全日本プロレスの3冠ヘビー級王者・宮原健斗(33)が、青柳優馬(26)とのV3戦(15日、札幌)に向け悲壮な決意を明かした。
春の祭典「チャンピオン・カーニバル(CC)」を青柳が史上最年少で制する姿を、宮原は放送席のゲスト解説として見守った。3冠王者でありながら優勝決定戦にすら進めないことに歯がゆさを覚えるとともに、目の前で繰り広げられたジェイク・リーとの激闘にジェラシーを感じた。
「全日本はサバイバル時代に突入したと思いました。今まで全日本は僕が主役で、それ以外は敵か脇役だったじゃないですか。でもあの日、僕がいなくてもCCの決勝が行われて。それどころかあの試合は間違いなく『主役VS主役』の戦いで。いまや主役は僕だけじゃない。気を抜けば居場所がなくなると痛感しました」
しかも挑戦者の存在が、レスラーとしてのアイデンティティーをも揺るがしている。青柳は新技の開発に余念がなく、CC中も丸め込み技「スタッフロール」を披露。優勝決定戦では自身の歴史を見せるように、オリジナル技を次々と繰り出したからだ。

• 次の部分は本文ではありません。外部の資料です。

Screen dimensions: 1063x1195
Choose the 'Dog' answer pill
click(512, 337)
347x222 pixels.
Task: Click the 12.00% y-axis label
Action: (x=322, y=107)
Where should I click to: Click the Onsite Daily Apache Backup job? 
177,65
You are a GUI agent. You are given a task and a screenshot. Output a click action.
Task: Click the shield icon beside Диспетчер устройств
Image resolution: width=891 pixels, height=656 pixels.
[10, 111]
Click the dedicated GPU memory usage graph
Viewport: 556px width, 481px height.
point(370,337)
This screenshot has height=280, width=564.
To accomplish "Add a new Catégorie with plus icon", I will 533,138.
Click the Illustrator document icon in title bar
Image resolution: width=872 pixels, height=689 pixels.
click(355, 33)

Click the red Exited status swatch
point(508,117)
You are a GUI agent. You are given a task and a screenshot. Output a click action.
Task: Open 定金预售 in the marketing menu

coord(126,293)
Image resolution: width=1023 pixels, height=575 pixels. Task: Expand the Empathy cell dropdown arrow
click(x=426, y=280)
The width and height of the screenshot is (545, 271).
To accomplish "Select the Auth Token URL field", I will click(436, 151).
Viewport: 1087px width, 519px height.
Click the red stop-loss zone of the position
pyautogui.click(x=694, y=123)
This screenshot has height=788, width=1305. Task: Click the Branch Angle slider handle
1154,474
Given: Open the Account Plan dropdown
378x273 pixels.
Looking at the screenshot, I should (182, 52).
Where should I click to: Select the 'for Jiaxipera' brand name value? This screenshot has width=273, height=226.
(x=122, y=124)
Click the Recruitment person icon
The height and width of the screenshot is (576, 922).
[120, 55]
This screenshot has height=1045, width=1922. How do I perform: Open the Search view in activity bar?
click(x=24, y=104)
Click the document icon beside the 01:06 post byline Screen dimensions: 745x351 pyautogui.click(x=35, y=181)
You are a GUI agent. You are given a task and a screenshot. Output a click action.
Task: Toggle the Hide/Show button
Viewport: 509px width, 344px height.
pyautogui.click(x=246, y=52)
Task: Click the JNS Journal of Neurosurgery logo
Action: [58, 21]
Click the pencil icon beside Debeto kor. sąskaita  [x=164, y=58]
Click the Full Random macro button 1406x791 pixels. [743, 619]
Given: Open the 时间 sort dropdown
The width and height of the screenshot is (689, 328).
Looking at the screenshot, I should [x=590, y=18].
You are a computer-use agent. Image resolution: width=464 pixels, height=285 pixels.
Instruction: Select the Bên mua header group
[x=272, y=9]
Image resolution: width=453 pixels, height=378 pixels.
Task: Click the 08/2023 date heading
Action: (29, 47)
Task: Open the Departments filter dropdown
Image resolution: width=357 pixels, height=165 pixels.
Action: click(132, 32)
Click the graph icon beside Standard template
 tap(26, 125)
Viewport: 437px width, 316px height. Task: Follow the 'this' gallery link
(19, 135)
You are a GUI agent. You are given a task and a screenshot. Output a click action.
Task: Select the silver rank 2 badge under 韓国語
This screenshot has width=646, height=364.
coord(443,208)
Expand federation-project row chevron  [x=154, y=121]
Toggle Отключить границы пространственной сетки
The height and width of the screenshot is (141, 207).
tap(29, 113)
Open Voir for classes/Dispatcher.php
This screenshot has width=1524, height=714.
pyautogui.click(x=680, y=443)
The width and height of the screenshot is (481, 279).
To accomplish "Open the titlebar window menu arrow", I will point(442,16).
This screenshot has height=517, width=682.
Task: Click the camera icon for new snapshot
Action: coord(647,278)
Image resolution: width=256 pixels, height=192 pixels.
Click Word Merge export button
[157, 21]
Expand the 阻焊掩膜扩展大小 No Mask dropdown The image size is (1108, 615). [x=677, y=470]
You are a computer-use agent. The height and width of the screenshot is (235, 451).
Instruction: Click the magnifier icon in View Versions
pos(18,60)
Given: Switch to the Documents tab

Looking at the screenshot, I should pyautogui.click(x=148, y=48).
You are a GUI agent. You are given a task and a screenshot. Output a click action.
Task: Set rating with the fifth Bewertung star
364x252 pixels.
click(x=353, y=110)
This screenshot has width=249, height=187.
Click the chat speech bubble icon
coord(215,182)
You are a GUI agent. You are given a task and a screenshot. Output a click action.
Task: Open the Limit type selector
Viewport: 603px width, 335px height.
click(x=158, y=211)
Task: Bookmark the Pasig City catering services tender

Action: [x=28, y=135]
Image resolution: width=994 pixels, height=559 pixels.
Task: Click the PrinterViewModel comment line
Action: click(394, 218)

この姿勢は宮原と対照的だ。幼少期に見たハルク・ホーガンに憧れてプロレスを志したナルシストは、限られた技で悪を駆逐するファイトスタイルにこそ美学を感じてきた。「技は少ない方がいい? そう思ってきましたけど、青柳を見ていると僕も技を増やした方がいいのかとも悩み始めて。今回はプロレスへの考え方のぶつかり合いにもなると思う」
成長著しい後輩との戦いで何を見いだすのか。